▸ What is required
Render the records below as a Markdown table with two columns, Row (a row number) and Line (the line itself), starting at the line that contains "1469x645 pixels." and ending at the line that contains "Action: [x=702, y=127]". Skip blank lines and leave the pictures out.
──────── Data provided
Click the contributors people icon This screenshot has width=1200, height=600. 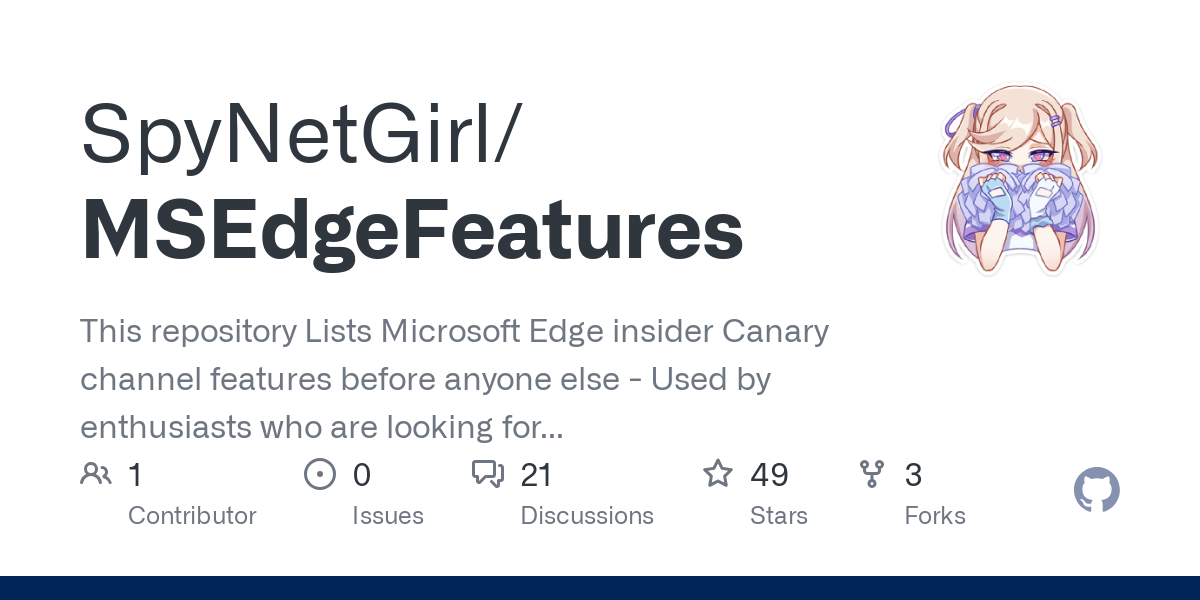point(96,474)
────────────────
──────── Data provided
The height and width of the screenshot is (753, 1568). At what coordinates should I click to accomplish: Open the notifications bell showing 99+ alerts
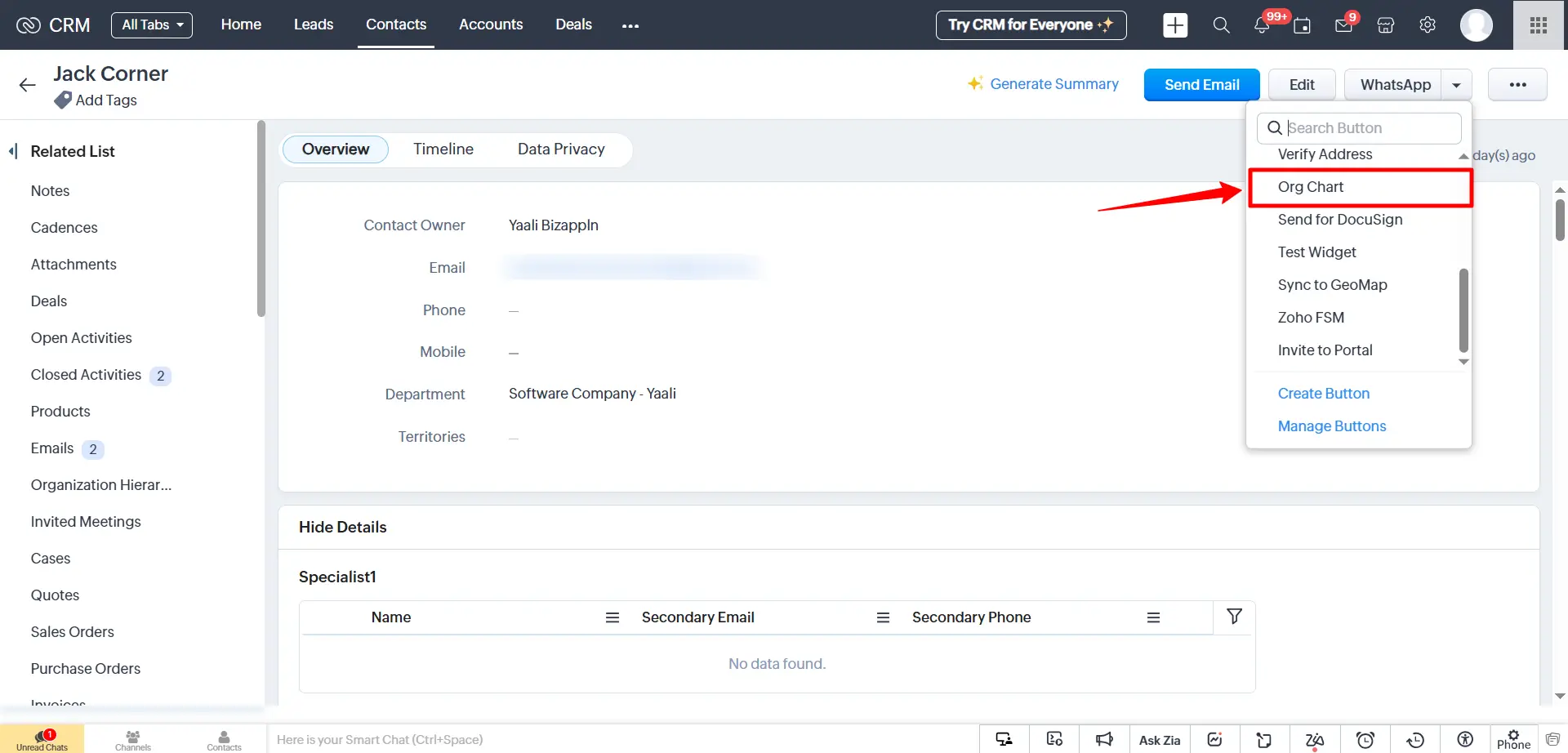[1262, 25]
────────────────
──────── Data provided
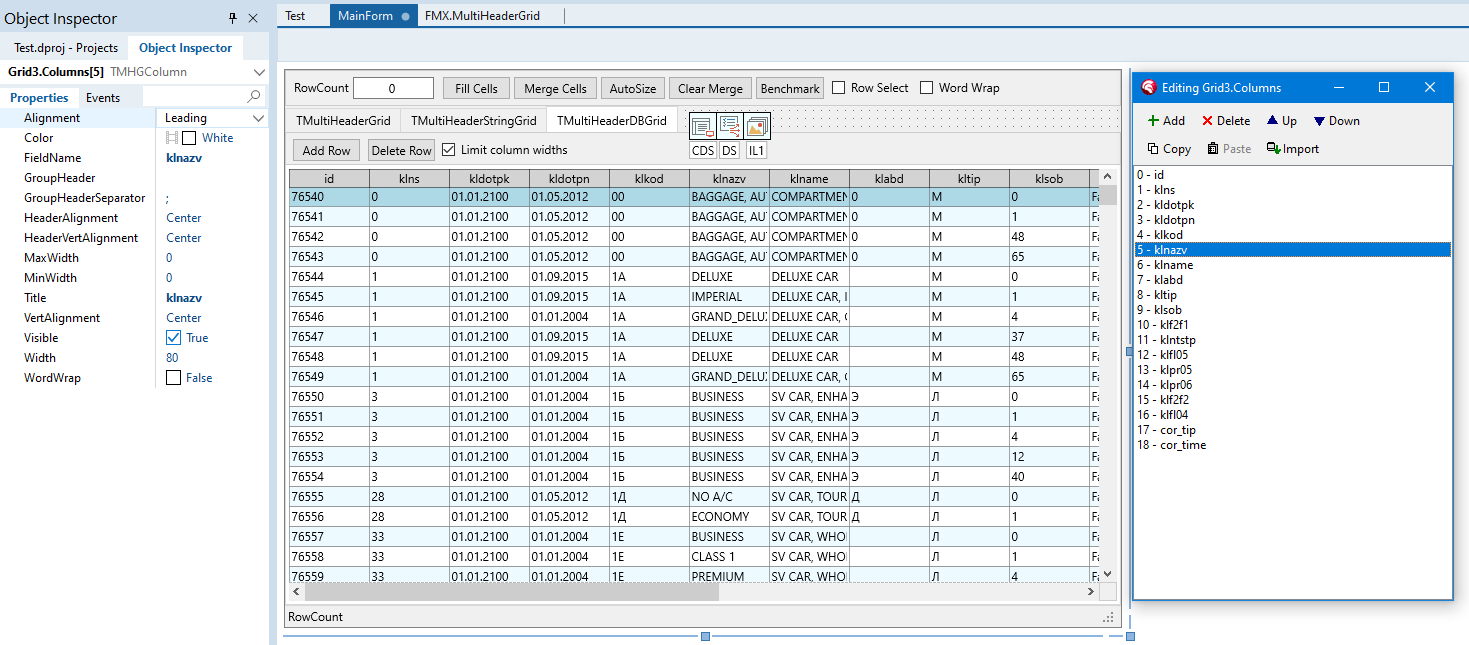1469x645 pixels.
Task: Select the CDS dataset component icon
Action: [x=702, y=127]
────────────────
▸ Full solution
| Row | Line |
|---|---|
| 1 | 1469x645 pixels. |
| 2 | Task: Select the CDS dataset component icon |
| 3 | Action: [x=702, y=127] |